Ways to Prevent the Microsoft Warning Alert Scam from Happening

There are a few ways to avoid a scam before it ever becomes a problem:

  • Only download from official sources: Only download software from the Microsoft Store or official Microsoft partner websites. Third-party software providers may have had their pages unwittingly modified by cybercriminals to serve their purposes.
  • Use Antivirus software: Make sure your computer is running Windows Security antivirus software, which helps detect malware in real time and prevent it from affecting your system.
  • Pop-up Blockers: Install a pop-up blocker program for additional defense. You can’t click on something that’s blocked before you see it.
  • Don't call the phone number: If you get a warning message with a phone number, never call it. Genuine Microsoft warnings and error messages will not feature any phone numbers.

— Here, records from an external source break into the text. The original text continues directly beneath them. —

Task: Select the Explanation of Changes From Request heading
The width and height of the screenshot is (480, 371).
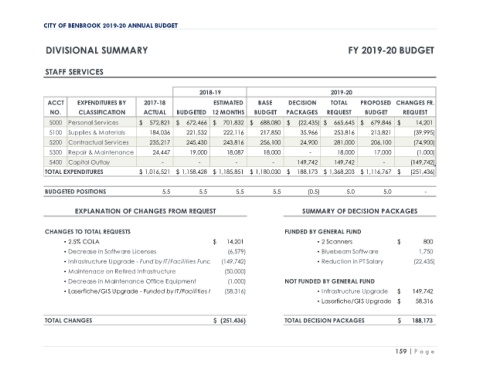Action: pyautogui.click(x=145, y=211)
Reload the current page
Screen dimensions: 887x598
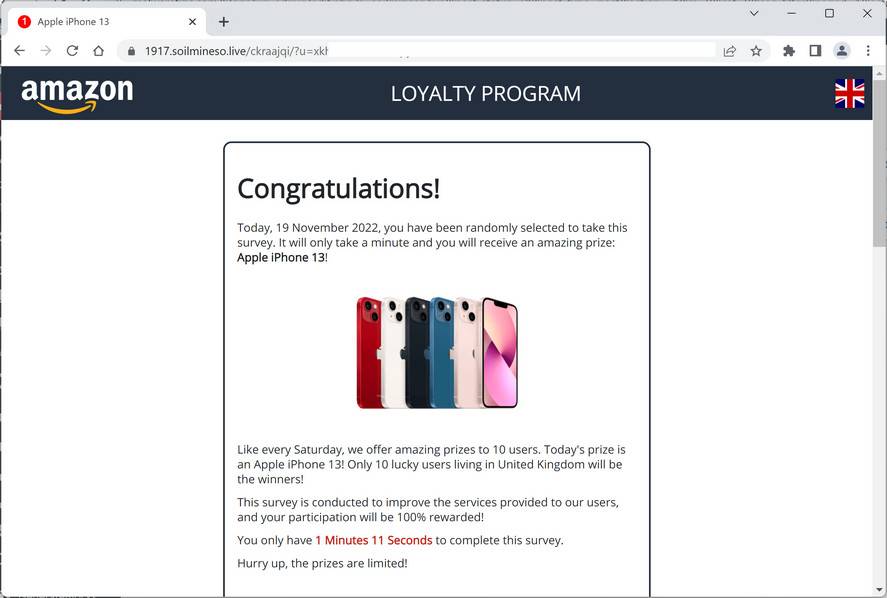[72, 51]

Strategies for Dealing with False Microsoft Security Alerts

One of the easiest ways to tell if the Microsoft Warning Label is fake is whether the message is displayed within your web browser. Resetting your browser is one of the quickest and easiest ways to avoid getting your computer infected in the first place.

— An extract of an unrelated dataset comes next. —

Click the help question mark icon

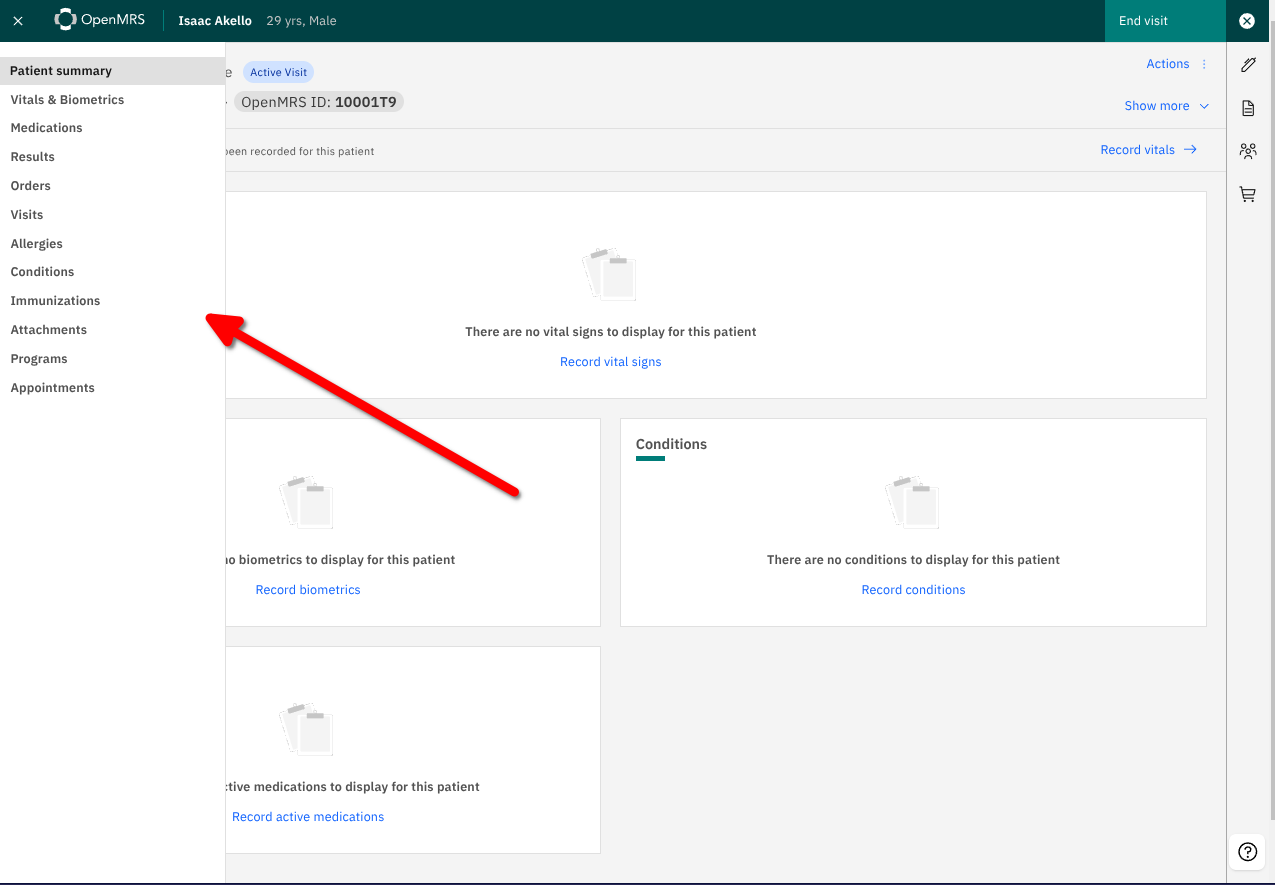(x=1247, y=852)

Should you see the warning pop up or you notice additions to your browser toolbar you don’t remember installing, consider trying a reset. You may want to export your bookmarks beforehand to be safe, but they're usually unaffected. It's pretty easy to perform a browser reset on Mozilla Firefox and Google Chrome.

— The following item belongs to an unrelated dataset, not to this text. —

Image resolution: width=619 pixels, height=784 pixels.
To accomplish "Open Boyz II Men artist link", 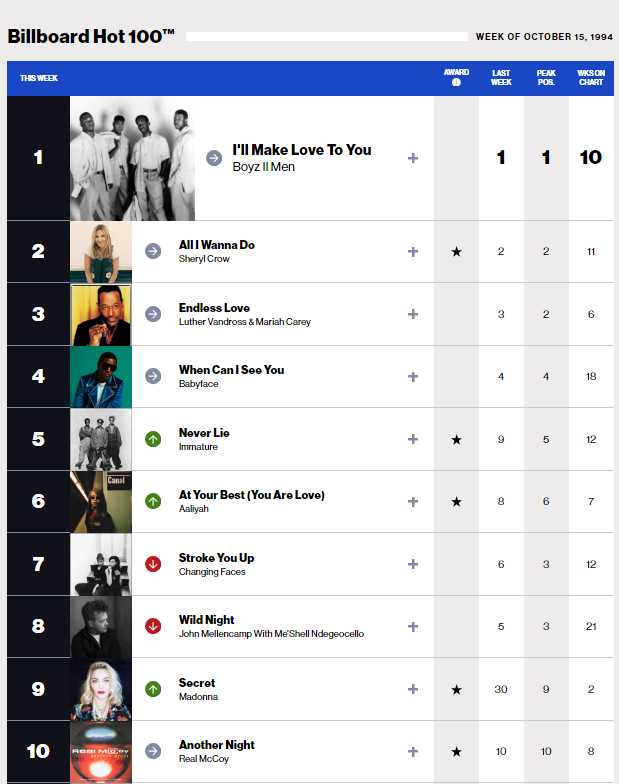I will pyautogui.click(x=264, y=167).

What to Do If a Scammer Gets Your Information

Unfortunately, even the most careful among us can be fooled by a particularly persuasive scam. Should this happen, you need to take every available step to mitigate the damage done to your finances or identity. In the event you give a scammer access to your computer and personal or credit card information, there are a number of things you can do to try and fix the issue:

  • Call your credit card companies and financial institutions: Go over your accounts and monthly statements and be prepared to contest any charges you may have paid or that the scammers have purchased.
  • Remove apps: Remove and uninstall any applications that you have been asked to install.
  • Scan your system: Run a full scan with your antivirus and anti-malware programs, as well as actual Windows Security to remove any malicious software.
  • Inform Microsoft: You can also help prevent further scam by notifying Microsoft about your experiences with the scam. To report a false warning message or bogus website to Microsoft, you can fill out a Report An Unsafe Site Form on their official website.
  • Reach out to Microsoft Support: If you urgently need help or tech support, contact Microsoft Support or Microsoft’s Global Customer Service.